Reproduce verbatim the stretch of records from the line containing "is (1020, 1920)." through the line containing "feature-title: 日费率 is", both lines included.
Segment Start: Working data
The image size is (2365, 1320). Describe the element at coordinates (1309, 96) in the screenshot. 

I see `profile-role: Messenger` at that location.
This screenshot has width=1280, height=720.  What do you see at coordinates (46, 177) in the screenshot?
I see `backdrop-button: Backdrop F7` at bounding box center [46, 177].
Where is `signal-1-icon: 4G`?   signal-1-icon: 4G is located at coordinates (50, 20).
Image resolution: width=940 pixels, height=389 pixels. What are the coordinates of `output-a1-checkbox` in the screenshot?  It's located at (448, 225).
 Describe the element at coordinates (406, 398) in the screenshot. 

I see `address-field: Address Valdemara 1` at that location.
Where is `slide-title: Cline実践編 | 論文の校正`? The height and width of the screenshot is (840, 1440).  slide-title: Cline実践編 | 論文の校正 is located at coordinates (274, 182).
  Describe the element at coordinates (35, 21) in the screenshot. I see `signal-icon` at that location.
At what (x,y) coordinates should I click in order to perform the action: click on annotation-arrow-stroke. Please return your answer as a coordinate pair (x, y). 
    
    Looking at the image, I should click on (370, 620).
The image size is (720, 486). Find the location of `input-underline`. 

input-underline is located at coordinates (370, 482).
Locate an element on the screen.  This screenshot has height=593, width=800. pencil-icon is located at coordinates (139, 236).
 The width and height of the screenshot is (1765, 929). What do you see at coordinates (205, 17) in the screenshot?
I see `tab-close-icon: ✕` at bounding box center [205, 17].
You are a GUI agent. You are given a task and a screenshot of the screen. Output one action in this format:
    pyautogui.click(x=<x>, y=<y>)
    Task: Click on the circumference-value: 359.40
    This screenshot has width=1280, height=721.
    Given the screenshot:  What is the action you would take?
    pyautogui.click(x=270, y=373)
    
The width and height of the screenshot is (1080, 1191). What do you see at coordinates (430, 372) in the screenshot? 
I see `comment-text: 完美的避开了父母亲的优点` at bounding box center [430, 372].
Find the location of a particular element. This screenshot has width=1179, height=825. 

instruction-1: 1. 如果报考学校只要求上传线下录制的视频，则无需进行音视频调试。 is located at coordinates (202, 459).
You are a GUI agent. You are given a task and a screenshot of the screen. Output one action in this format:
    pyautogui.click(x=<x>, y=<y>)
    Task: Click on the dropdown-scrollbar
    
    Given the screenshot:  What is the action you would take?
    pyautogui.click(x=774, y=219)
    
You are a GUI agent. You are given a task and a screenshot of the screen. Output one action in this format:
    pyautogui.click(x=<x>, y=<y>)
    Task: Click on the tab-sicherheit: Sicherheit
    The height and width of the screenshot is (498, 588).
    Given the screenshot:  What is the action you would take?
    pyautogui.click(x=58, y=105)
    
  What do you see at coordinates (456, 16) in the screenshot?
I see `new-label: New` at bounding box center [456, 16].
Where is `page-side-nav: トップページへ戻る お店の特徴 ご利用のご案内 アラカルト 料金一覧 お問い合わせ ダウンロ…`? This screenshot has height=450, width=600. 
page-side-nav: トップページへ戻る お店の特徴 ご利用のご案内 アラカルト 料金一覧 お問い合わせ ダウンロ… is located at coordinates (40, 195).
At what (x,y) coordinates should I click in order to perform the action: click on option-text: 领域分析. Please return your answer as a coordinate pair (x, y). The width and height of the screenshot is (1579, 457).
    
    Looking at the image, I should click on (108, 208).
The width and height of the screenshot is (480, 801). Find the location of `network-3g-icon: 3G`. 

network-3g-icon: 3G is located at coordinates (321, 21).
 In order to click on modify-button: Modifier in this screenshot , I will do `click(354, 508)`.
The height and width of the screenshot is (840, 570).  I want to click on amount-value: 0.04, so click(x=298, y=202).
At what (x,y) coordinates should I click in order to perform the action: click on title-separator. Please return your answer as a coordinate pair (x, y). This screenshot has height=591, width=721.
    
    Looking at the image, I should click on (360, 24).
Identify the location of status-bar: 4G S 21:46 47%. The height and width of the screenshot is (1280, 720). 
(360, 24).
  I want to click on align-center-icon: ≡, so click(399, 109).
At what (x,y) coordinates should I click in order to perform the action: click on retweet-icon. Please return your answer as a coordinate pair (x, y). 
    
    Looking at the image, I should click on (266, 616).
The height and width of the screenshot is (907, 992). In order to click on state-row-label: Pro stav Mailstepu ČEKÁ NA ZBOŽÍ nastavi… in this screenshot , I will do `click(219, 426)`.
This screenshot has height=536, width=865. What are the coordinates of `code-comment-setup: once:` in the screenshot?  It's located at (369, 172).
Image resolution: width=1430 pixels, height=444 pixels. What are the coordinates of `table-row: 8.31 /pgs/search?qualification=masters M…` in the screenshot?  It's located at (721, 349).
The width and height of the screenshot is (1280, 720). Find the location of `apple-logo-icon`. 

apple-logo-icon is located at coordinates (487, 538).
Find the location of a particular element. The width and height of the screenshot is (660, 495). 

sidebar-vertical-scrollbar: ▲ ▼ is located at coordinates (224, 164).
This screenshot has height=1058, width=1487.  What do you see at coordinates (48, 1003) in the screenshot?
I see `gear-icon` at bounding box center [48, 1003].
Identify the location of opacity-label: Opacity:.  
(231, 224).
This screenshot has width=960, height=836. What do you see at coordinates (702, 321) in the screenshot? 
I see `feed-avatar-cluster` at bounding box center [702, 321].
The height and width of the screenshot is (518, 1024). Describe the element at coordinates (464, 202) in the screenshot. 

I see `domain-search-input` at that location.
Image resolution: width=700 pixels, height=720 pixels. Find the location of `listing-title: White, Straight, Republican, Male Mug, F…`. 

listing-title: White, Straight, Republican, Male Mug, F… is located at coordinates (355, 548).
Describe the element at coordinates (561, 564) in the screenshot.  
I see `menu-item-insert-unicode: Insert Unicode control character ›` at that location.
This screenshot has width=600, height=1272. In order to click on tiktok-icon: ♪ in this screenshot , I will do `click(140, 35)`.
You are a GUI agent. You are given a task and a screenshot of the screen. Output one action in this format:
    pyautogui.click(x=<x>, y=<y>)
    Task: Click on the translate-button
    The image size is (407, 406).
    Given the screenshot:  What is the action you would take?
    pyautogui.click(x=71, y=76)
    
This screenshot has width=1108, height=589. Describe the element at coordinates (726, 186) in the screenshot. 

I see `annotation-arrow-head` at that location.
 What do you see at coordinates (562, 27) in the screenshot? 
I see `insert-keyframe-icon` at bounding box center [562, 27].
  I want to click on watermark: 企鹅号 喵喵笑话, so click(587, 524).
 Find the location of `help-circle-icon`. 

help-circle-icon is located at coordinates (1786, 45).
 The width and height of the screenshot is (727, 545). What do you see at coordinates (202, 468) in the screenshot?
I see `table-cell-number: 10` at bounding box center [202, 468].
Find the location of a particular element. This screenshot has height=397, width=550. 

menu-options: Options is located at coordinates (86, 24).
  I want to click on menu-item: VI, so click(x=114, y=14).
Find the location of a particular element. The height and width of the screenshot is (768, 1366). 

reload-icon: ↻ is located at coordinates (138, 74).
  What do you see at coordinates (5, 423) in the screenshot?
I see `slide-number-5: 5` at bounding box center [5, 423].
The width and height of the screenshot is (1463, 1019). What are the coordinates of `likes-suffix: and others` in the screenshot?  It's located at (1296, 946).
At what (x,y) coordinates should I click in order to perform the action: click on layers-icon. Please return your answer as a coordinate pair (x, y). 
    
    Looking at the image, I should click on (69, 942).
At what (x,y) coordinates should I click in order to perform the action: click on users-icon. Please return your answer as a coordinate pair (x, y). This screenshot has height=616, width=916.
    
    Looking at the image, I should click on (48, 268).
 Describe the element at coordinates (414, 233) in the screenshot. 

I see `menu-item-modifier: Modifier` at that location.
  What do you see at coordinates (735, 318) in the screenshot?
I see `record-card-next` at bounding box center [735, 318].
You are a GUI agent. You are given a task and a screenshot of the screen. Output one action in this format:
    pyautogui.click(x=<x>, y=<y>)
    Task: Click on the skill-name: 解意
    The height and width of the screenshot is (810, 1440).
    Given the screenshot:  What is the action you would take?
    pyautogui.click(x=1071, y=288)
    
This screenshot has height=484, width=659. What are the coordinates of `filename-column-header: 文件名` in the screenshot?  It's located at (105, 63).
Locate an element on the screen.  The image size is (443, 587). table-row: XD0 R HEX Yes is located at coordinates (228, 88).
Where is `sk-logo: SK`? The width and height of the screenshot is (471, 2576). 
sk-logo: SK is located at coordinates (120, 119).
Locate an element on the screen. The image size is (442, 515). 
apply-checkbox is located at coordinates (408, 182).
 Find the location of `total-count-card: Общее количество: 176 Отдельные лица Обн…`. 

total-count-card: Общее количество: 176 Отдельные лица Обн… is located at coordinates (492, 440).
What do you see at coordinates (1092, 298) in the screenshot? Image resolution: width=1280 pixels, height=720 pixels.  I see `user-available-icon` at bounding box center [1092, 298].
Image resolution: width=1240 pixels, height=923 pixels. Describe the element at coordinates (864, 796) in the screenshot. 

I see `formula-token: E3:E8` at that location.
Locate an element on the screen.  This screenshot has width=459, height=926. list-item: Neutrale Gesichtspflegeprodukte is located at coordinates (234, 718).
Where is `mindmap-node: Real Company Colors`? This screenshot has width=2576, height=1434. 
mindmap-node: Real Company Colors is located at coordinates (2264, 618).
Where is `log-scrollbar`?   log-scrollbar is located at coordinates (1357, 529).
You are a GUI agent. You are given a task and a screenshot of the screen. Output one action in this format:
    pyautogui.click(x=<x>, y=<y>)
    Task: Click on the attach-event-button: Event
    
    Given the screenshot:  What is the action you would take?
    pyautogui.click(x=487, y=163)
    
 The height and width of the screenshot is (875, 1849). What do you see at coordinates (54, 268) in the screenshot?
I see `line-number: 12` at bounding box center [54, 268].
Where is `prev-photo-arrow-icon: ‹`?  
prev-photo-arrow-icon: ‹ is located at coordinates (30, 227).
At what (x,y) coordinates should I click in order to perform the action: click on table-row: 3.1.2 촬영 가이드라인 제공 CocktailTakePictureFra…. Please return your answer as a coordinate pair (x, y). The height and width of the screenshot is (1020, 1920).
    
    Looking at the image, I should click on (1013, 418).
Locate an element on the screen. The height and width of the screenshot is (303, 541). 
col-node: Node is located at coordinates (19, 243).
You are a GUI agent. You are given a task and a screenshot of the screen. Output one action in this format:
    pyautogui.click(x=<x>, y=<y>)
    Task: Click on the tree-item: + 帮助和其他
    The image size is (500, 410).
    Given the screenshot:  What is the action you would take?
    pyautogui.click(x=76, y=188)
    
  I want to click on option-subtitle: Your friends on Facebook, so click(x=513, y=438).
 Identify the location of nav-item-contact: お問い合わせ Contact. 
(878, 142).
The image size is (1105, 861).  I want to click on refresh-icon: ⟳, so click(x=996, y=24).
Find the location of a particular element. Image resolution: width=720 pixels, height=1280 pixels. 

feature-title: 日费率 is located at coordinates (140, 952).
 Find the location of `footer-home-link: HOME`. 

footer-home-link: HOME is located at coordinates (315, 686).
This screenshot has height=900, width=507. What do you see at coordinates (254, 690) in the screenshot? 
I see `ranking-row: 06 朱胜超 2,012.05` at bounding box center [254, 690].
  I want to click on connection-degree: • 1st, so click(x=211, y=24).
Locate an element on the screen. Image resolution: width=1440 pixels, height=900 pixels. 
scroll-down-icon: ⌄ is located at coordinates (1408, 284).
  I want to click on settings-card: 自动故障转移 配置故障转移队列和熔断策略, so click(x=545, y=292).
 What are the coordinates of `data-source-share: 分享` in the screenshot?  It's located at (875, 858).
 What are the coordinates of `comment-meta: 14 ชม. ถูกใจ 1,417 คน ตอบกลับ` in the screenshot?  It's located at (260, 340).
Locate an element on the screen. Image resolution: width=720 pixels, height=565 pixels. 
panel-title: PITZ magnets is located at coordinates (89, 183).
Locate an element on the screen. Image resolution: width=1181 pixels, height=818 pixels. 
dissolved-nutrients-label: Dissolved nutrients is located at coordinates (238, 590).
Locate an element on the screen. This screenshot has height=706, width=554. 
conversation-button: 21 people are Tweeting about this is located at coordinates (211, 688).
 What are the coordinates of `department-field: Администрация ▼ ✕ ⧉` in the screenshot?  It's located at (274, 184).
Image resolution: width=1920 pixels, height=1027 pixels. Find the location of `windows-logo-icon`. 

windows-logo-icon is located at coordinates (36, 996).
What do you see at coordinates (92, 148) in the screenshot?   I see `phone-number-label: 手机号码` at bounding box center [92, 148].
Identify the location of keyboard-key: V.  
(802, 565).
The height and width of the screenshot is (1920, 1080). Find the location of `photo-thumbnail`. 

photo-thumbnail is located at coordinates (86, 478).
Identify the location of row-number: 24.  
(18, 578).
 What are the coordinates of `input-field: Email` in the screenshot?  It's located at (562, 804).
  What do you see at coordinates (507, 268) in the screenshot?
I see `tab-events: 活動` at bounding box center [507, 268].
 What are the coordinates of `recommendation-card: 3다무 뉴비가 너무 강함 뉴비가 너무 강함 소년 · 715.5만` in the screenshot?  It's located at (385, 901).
Segment End: Working data
## [Task answer]
At what (x,y) coordinates should I click in order to perform the action: click on table-row: 3.1.2 촬영 가이드라인 제공 CocktailTakePictureFra…. Please return your answer as a coordinate pair (x, y). The height and width of the screenshot is (1020, 1920).
    
    Looking at the image, I should click on (1013, 418).
Locate an element on the screen. The height and width of the screenshot is (303, 541). 
col-node: Node is located at coordinates (19, 243).
You are a GUI agent. You are given a task and a screenshot of the screen. Output one action in this format:
    pyautogui.click(x=<x>, y=<y>)
    Task: Click on the tree-item: + 帮助和其他
    The image size is (500, 410).
    Given the screenshot:  What is the action you would take?
    pyautogui.click(x=76, y=188)
    
  I want to click on option-subtitle: Your friends on Facebook, so click(x=513, y=438).
 Identify the location of nav-item-contact: お問い合わせ Contact. 
(878, 142).
The image size is (1105, 861).  I want to click on refresh-icon: ⟳, so click(x=996, y=24).
Find the location of a particular element. Image resolution: width=720 pixels, height=1280 pixels. 

feature-title: 日费率 is located at coordinates (140, 952).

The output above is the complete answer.